The announcement comes on the heels of Cumulus Media’s recent Chapter 11 filing, a process designed to streamline debt restructuring through pre-negotiated agreements with key creditors. Under the terms of the plan, control of the reorganized company will pass to its lenders, who will hold the majority of the new equity. Specifically, holders of the company’s 2029 secured claims are slated to receive 95% of the reorganized entity’s ownership, with the remaining 5% allocated to other funded debt claim holders. This restructuring effectively wipes out the value of current public shares, as existing equity will be cancelled without any distributions to shareholders.

Cumulus Media, headquartered in Atlanta, operates a vast network of radio stations across the United States, including popular formats in news, talk, sports, and music. Founded in 1998, the company has grown through acquisitions but has faced mounting pressures from digital streaming competitors, advertising shifts, and economic downturns. The decision to go private echoes similar moves in the industry, such as Audacy’s 2024 bankruptcy exit, where the company also opted out of public disclosures to focus on internal recovery.
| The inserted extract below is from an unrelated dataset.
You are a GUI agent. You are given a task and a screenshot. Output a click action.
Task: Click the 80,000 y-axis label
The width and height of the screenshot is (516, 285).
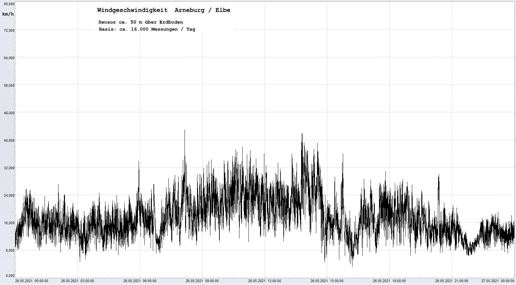coord(9,4)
A key aspect of the reorganization involves a complete overhaul of the boardroom. The current board, comprising Elizabeth Abrams, Deborah Farrington, Carol Flaton, Steven Galbraith, David Tolley, and Chairman Andy Hobson, will be dissolved. All directors are deemed to have resigned effective upon the plan’s closing, paving the way for a new, creditor-backed board. While the identities of the incoming directors have not yet been disclosed, the move signals a fresh governance approach aimed at steering the company through its post-bankruptcy phase.

Leadership continuity remains a point of focus, albeit with built-in flexibility. Cumulus is finalizing amended employment agreements with CEO Mary Berner, who has helmed the company since 2015, and CFO Frank Lopez-Balboa. However, the new board will retain the authority to replace them or other executives as needed. To incentivize management during this transition, lenders have reserved 10% of the new common stock on a fully diluted basis for a management incentive plan. This allocation is intended to ensure stability and align executive interests with the company’s long-term success, while allowing creditors to reshape leadership if performance demands it.

The prepackaged nature of the Chapter 11 plan is noteworthy for its efficiency. Unlike traditional bankruptcies that can drag on for months or years amid litigation, prepacks involve advance negotiations with major creditors, enabling a quicker court approval process. This approach requires strong creditor support and leverages the company’s goodwill to avoid prolonged disruptions. For Cumulus, this means minimizing operational interruptions across its stations, which serve millions of listeners daily.

Financially, the restructuring relieves Cumulus of certain obligations tied to public status. The company will deregister under the Securities Exchange Act, delist from any exchanges, and cease public financial reporting. Its new securities will not be traded on any U.S. or foreign markets, shifting the focus from short-term stock performance to sustainable growth. This mirrors Audacy’s strategy post-2024, where reduced transparency enabled a sharper emphasis on core broadcasting assets.

Looking ahead, Cumulus Media’s future as a private entity could involve strategic asset sales, partnerships, or expansions into emerging audio formats. The company has not detailed specific post-restructuring initiatives, but the plan emphasizes operational continuity. Creditors, now in the driver’s seat, are poised to prioritize profitability and innovation to recapture market share lost to tech giants like Spotify and Apple Music.